The CBDSM study compared tools intended to help cancer patients make informed decisions about additional therapies (also called "adjuvant" therapies). The 4 horizontal stacked bars were taken from an online tool called "Adjuvant!" that is often used by physicians to explain risk to cancer patients. The researchers compared comprehension of risk statistics from horizontal bars and from a pictograph format.

They found that study participants who viewed a 2-option pictograph version (GRAPH B in this Decision of the Month) were more accurate in reporting the risk reduction achievable from adding chemotherapy to hormonal therapy for the hypothetical cancer scenario. With GRAPH B, 77% of participants could identify that 2 fewer women out of 100 would die from cancer with both chemotherapy and hormonal therapy. With the 4 horizontal bars (GRAPH A), only 51% of participants could make this calculation. Participants who saw GRAPH B were also much faster at answering this question than participants who saw GRAPH A.
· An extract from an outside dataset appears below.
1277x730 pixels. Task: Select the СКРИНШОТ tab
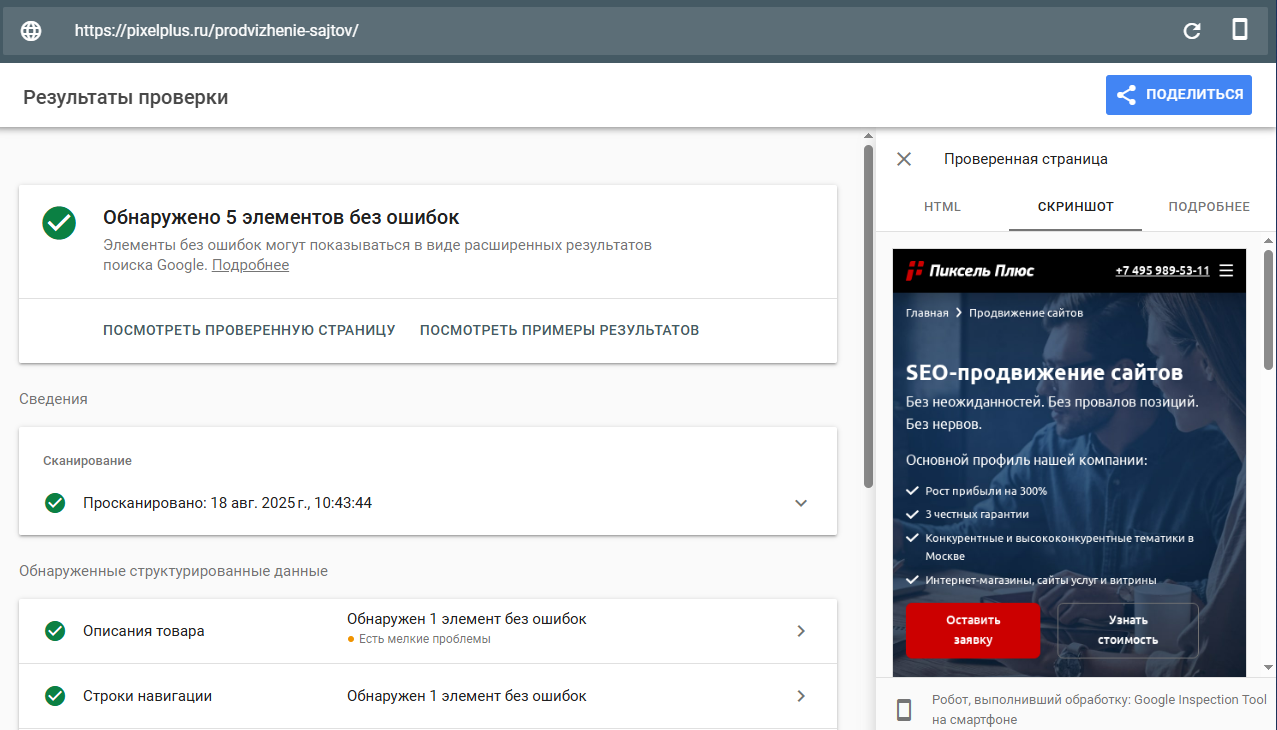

In addition, participants in this study strongly preferred the format of the pictograph you saw (GRAPH B) to the bar graphs you saw (GRAPH A).
The researchers comment:
"While decision support tools such as Adjuvant! use graphical displays to communicate the mortality risks that patients face with different adjuvant therapy options, our research shows that women had difficulty interpreting the 4-option horizontal bar graph format currently used by Adjuvant!. Two simple changes, displaying only risk information related to treatment options that included hormonal therapy...and using pictographs instead of horizontal bars, resulted in significant improvements in both comprehension accuracy and speed of use in our demographically diverse sample....The the concept that simpler information displays can make it easier for decision makers to implement optimal decision strategies. Specifically, focusing patients' attention on those treatment options currently under consideration while removing information related to options which have been already eliminated from consideration (for medically appropriate reasons) may be particularly beneficial. In the context of adjuvant therapy decisions, such an approach would imply that clinicians should discuss the decision in two stages: A first stage in which hormonal therapy is considered and a second stage in which the incremental benefit of chemotherapy is evaluated...Adjuvant! and other online risk calculators enable oncologists and patients to receive individually tailored estimates of mortality and recurrence risks, information that is essential to informed decision making about adjuvant therapy questions. Yet, the full potential of these modeling applications cannot be realized if users misinterpret the statistics provided."
Read the article:
Zikmund-Fisher BJ, Fagerlin A, Ubel PA. Cancer 2008;113(12):3382-3390.